2.2. Static Isothermal Oxidation Experiments and Physical Property Analysis

A simplified schematic of the static isothermal oxidation experimental setup is shown in Figure 1. Firstly, 20 mL of dehydrated FC extra-heavy oil samples were placed into an oxidation reactor.; then, static isothermal oxidation experiments were carried out for 3 days in a muffle furnace at specific temperatures (50, 100, 150, 200, 250, 300, and 350 °C) and a constant pressure of 2.98 MPa (the original pressure of the FC oilfields). After isothermal oxidation reactions of FC extra-heavy oil at various experiment temperatures, oxidized oils and gaseous products were collected [25,27].
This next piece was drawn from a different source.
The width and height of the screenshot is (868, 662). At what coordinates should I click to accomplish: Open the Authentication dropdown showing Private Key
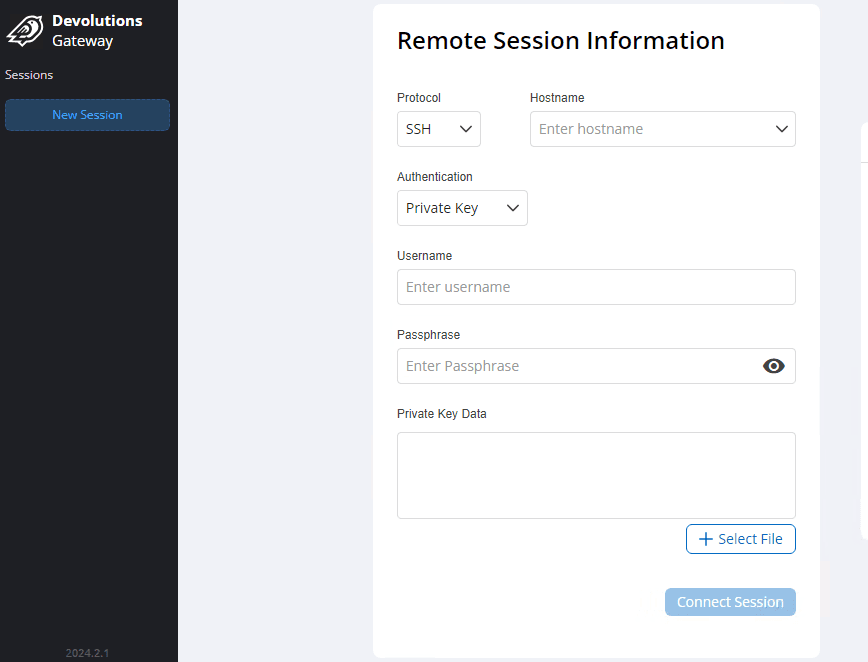(462, 208)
Through high-temperature and high-pressure rheometry (Anton Paar MCR302, 25–100 °C, 50 s⁻¹), density metering (DMA48), and elemental analysis (Elementar Vario EL III), the viscosity, density, and non-metal elements of FC extra-heavy oil and its oxidized oils were tested, respectively. Before the experiment, the heavy oil was mixed with an equal volume of CS₂ solvent to increase its fluidity. A packed column, hydrogen flame ionization detector was used, with a nitrogen carrier gas (99.999%) and and a flow ratio of hydrogen to air of 1:10. The split mode of the sampling system is an effective way to introduce a small amount of sample into the chromatographic column without causing column overload; the split ratio was 1:80. Both the front inlet temperature and the front detector temperature were 330 °C. The oven temperature was kept at 40 °C for 10 min and then rose to 320 °C at 5 °C/min. Using the TEST-CS method, micro syringe was used to draw 0.4–0.6 μL of oil samples or gaseous products into the chromatograph. Each run was implemented twice to ensure repeatability in this section [29,30,31].

2.3. TG and DSC Analysis

In this research, the combustion exothermic behavior of the FC extra-heavy oil and its isothermal oxidized oils was investigated through NETZSCH TG209F3 and DSC214. To guarantee the accuracy and repeatability of the experimental data, each TG and DSC test system was calibrated before each experiment according to the method reported by previous researchers [32,33,34]. Five milligrams (5 mg) of oil samples were used as the reactant. Each sample was heated from 30 to 700 °C at multiple heating rates of 5, 10, and 15 °C/min for the TG experiments. The DSC tests were kept at 30 to 600 °C at an average heating rate of 10 °C/min. The flow rates of the purge gas (high purity air) and protection gas (high purity nitrogen) were 50 mL/min and 20 mL/min, respectively, throughout all tests [27]. Each experiment was performed at least twice to guarantee reproducibility, and the error of mass loss and temperature did not exceed ±0.5 wt% and ±1 °C, respectively.

2.4. Kinetics Theory

During the combustion kinetics analysis process, two classical isoconversional kinetics models, i.e., the Friedman and Ozawa−Flynn−Wall (OFW) methods, were chosen to calculate kinetics parameters [35,36,37]. Compared with the conventional Arrhenius model, these model-free kinetics models allow for evaluation of the kinetic parameters without ascertaining the reaction model, to avoid the common compensation effect. In addition, these isoconversional kinetics models are beneficial for revealing complex oxidation reaction mechanisms due to the dependence of activation energy on the conversion degree [20,22,27,38].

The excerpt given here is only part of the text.